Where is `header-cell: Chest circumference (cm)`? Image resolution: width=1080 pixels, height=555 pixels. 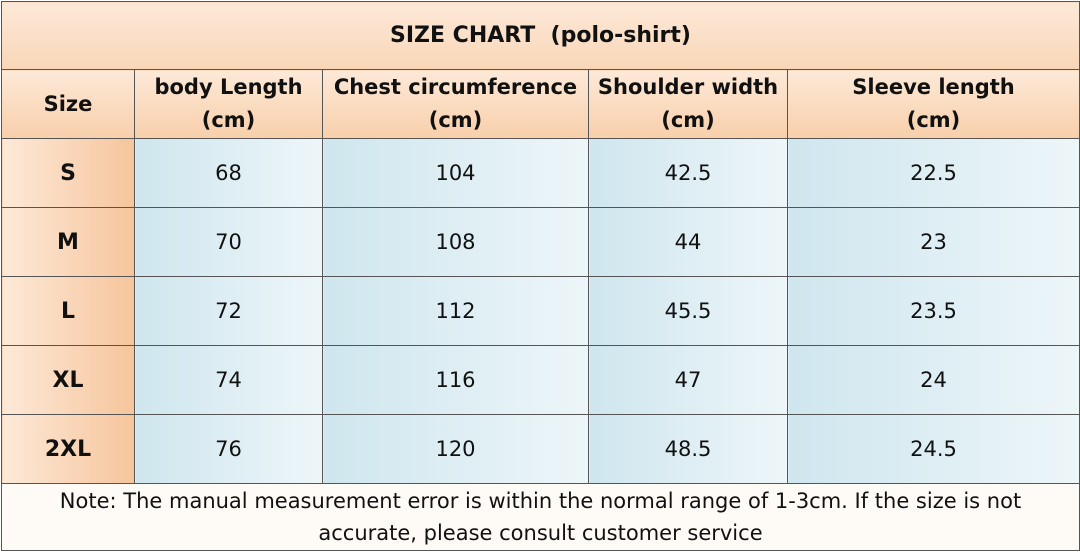
header-cell: Chest circumference (cm) is located at coordinates (456, 104).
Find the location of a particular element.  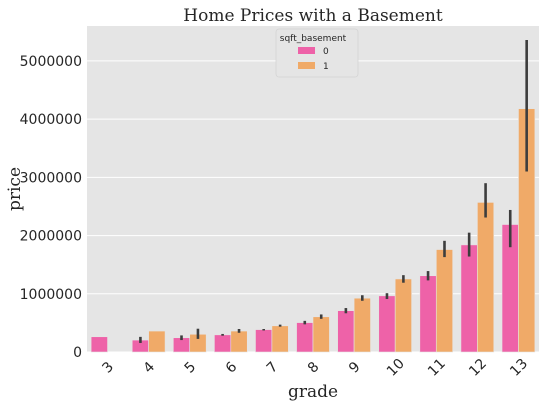

legend: sqft_basement 0 1 is located at coordinates (317, 53).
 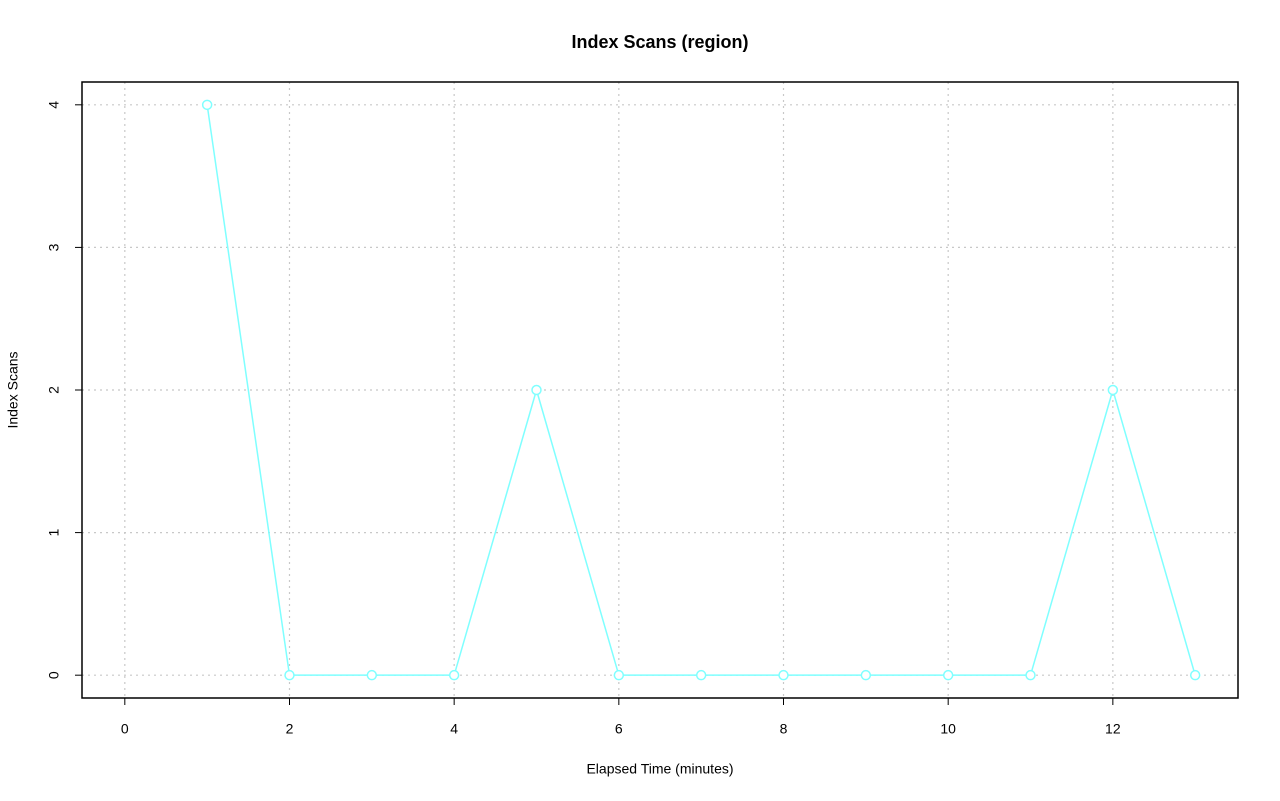 What do you see at coordinates (13, 390) in the screenshot?
I see `y-axis-label: Index Scans` at bounding box center [13, 390].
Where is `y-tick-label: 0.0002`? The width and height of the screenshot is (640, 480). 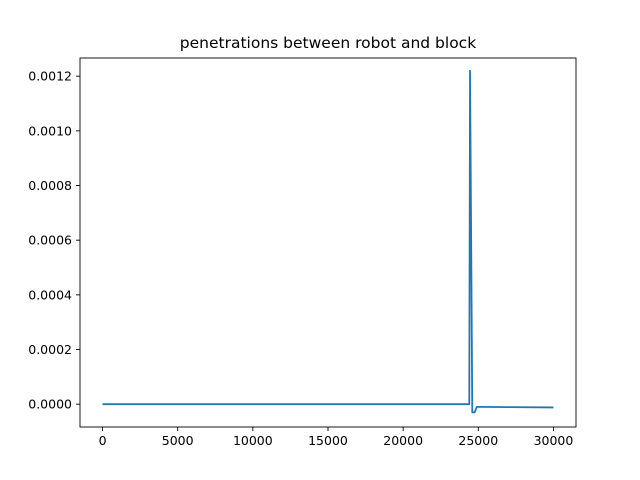
y-tick-label: 0.0002 is located at coordinates (50, 350).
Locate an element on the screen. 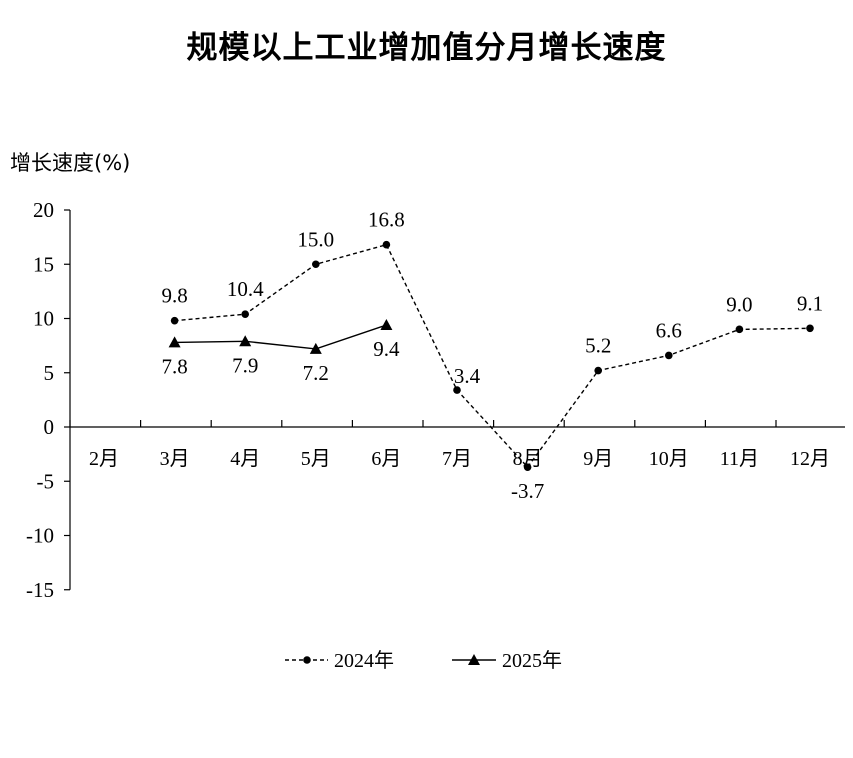 This screenshot has width=853, height=758. y-tick-label: 15 is located at coordinates (44, 264).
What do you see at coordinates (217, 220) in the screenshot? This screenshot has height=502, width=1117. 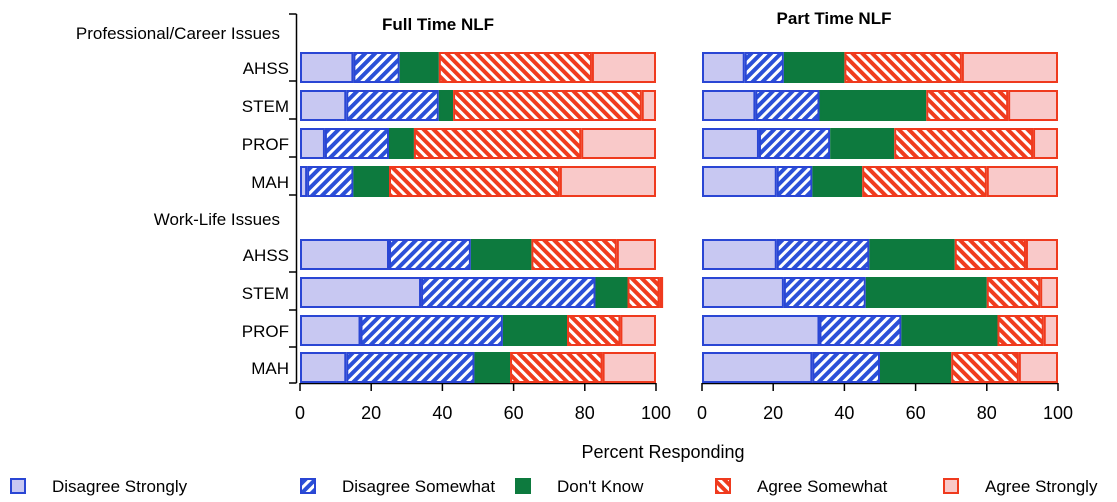 I see `group-label: Work-Life Issues` at bounding box center [217, 220].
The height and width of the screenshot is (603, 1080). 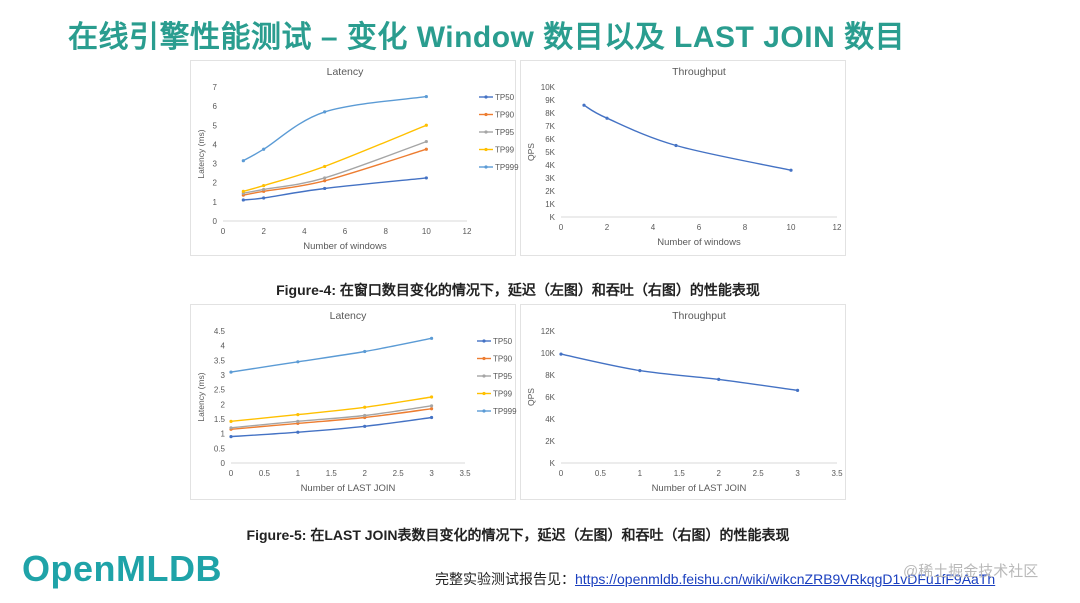 What do you see at coordinates (122, 568) in the screenshot?
I see `openmldb-logo: OpenMLDB` at bounding box center [122, 568].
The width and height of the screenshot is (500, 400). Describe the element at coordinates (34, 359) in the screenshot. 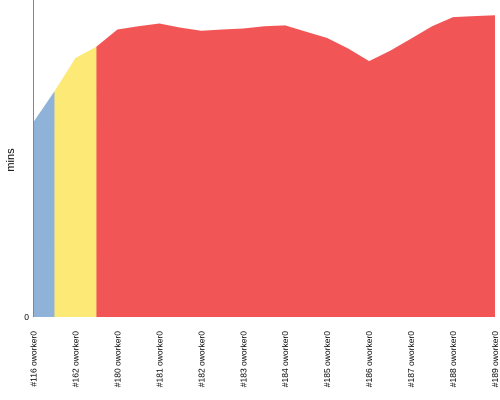

I see `x-tick-label: #116 oworker0` at that location.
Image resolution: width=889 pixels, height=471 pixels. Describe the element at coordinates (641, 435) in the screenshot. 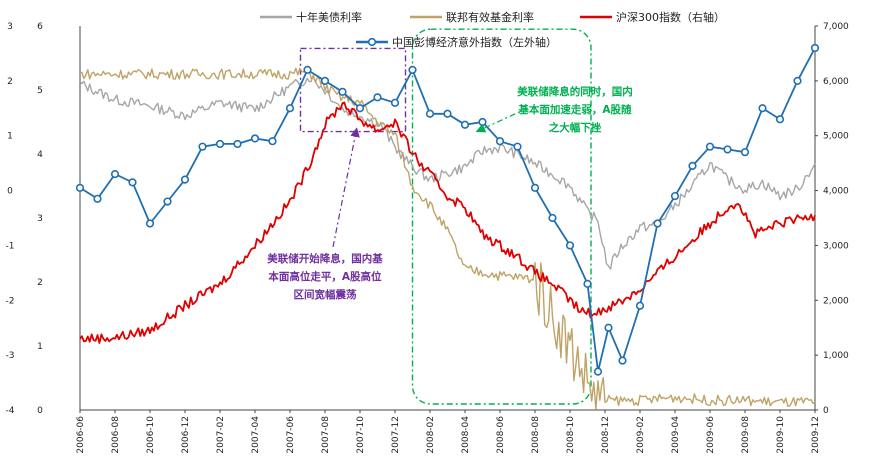

I see `x-tick-label: 2009-02` at that location.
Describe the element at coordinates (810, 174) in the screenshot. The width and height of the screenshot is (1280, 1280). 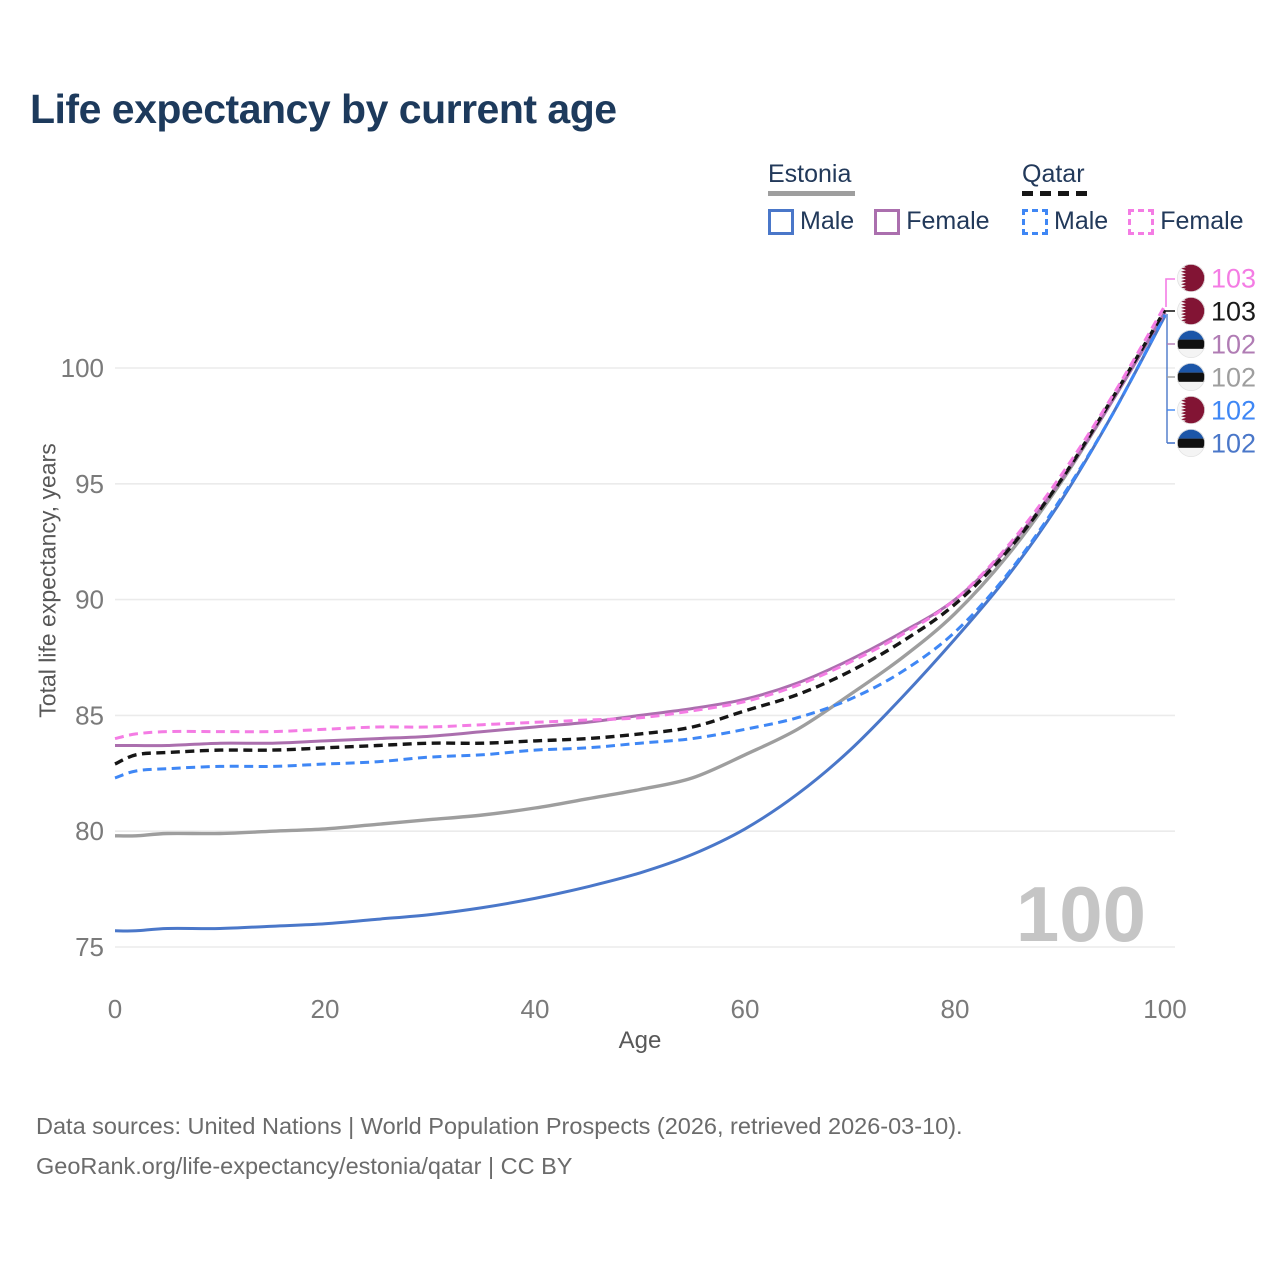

======

Copy the records word for word, starting at the line that contains "The width and height of the screenshot is (500, 400)." and continuing to the end of the records, with the pictures left out.

- _WORKED SOLUTION_
The width and height of the screenshot is (500, 400). Describe the element at coordinates (34, 359) in the screenshot. 

I see `x-tick-label: #116 oworker0` at that location.
Image resolution: width=889 pixels, height=471 pixels. Describe the element at coordinates (641, 435) in the screenshot. 

I see `x-tick-label: 2009-02` at that location.
Describe the element at coordinates (810, 174) in the screenshot. The width and height of the screenshot is (1280, 1280). 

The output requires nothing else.